Reading text.
+--
Again from C. Peabody-Pandis: "We live in a period of fear and heightened anxieties. We have witnessed people strapping explosives to their persons and breeze in to open markets, or transportation and blow themselves and other up." True, but we've lived in such a world for several decades. Why the need to make ridiculous, useless changes to airport security now? How will that stop people from "strapping explosives to their persons and breeze in to open markets"?

I also fear that some of the comments made in reply to this article indicate an acceptance of the idea that it would be okay to restrict the travel freedoms of people with mental illness. I fear that someday we will feel comforted by the question, "May I see your papers?"

Sunday, December 11, 2005 03:48 PM

Planes, guns and skin color

I find the actual presence of gun-toting sky marshalls on board passenger aircraft to be a greater source of anxiety than the prospective presence of hijackers. The Alpizar shooting only reinforces that anxiety. The killing of Mr. Alpizar is a horrifying consequence of the assumption that guns are the best response to our insecurities. In reality, the presence of armed agents only makes it inevitable that any "threat" will provoke a lethal reaction, regardless of the reality or the degree of that threat.
+--
Stored data.
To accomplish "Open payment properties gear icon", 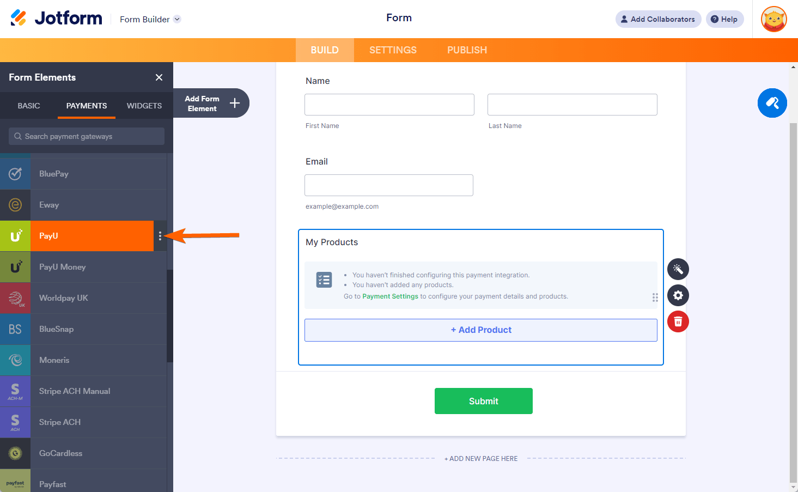I will 678,295.
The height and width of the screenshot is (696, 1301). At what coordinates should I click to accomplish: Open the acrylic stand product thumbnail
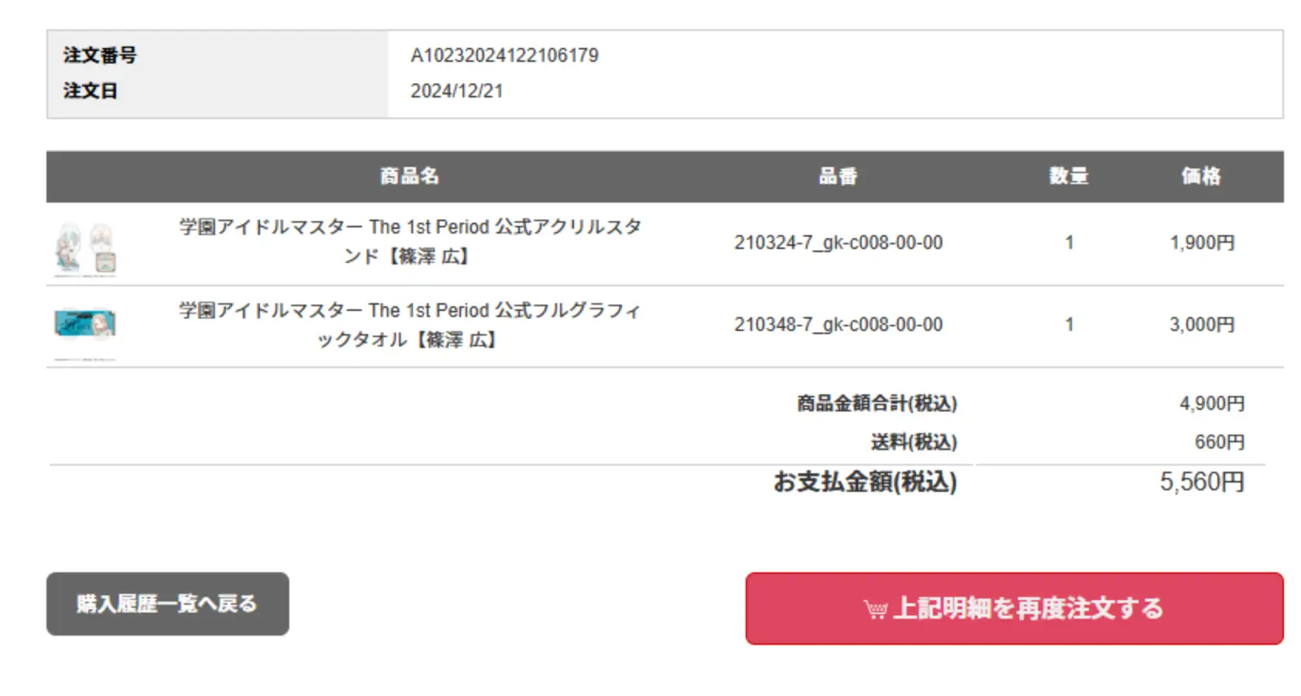point(85,248)
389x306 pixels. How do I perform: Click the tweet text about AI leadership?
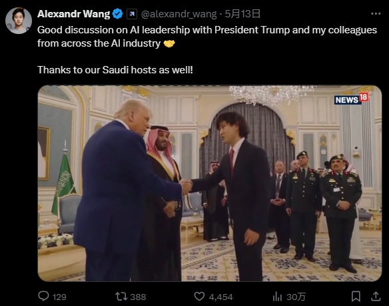[207, 37]
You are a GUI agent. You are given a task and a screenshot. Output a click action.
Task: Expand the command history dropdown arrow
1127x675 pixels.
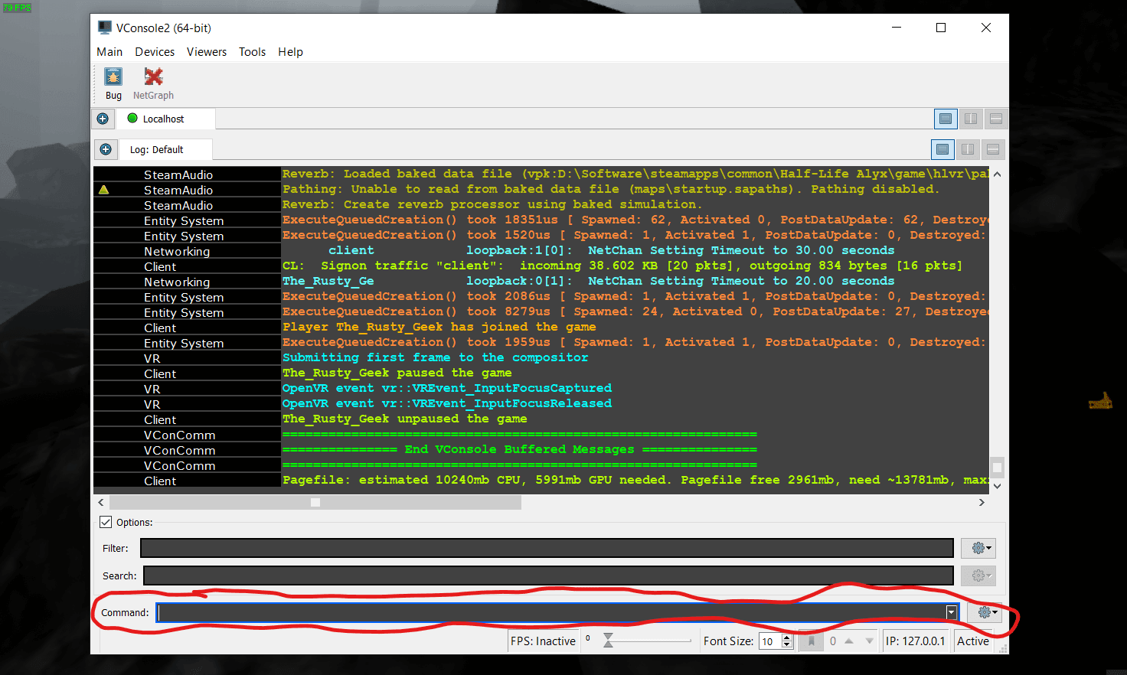click(951, 612)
+--
Exercise A. Rewrite the paragraph of the text on airport security that begins "I find the actual presence" as a short list, keeping its main facts.
Exercise B. Carry on the text on airport security from the point where it stops.
The listing has no part in this.

Answer A.
- The writer finds armed sky marshals on passenger aircraft a greater source of anxiety than the possible presence of hijackers.
- The Alpizar shooting only reinforces that anxiety.
- The killing of Mr. Alpizar is a horrifying consequence of assuming guns are the best response to our insecurities.
- Armed agents make a lethal reaction to any "threat" inevitable, whatever the reality or degree of that threat.

Answer B.
Placing sky marshalls on board aircraft is not necessarily a bad idea. But if those marshalls were unarmed, or armed with non-lethal weapons such as tasers, Rigoberto Alpizar would be alive today. It is quite unlikely that terrorists would knowingly take the chance of encountering well-trained agents in the course of a hijacking, even if they knew that the agents carried no guns.

Finally, Patrick is quite right to draw attention to the parallel between the shooting of Menezes in the London subway and the Alpazar shooting. Those Americans who insist that marshalls with guns are essential to their safety never imagine that they themselves could be at the wrong end of the barrel. This sense of safety - or should we call it immunity? - comes from the knowledge that their skins lack a certain pigmentation. Being a brown-skinned man like Menezes and Alpizar, I lack such assurance, and fear the "misunderstandings" that accompany this culture of paranoia.

S. Sen

Sunday, December 11, 2005 06:19 PM

This might be your best article yet

It was interesting that page 1 and page 2 were almost separate articles. And (perhaps not so interesting) they each reflect my personal beliefs exactly. I couldn't have said it any better, about the cruel and reckless slaying of a disturbed passenger or about the folly of naive cowards who keep us from carrying Swiss army keychains. For the last 4 years I've maintained that we could all have been be forced to dress in hospital gowns with no carry-ons allowed, and Atta's thugs would have still successfully seized the plane--due to policy, not due to box cutters.

Sunday, December 11, 2005 11:52 PM

no threat

This threat presented itself, and we believe it was necessary to use deadly force," Bauer said.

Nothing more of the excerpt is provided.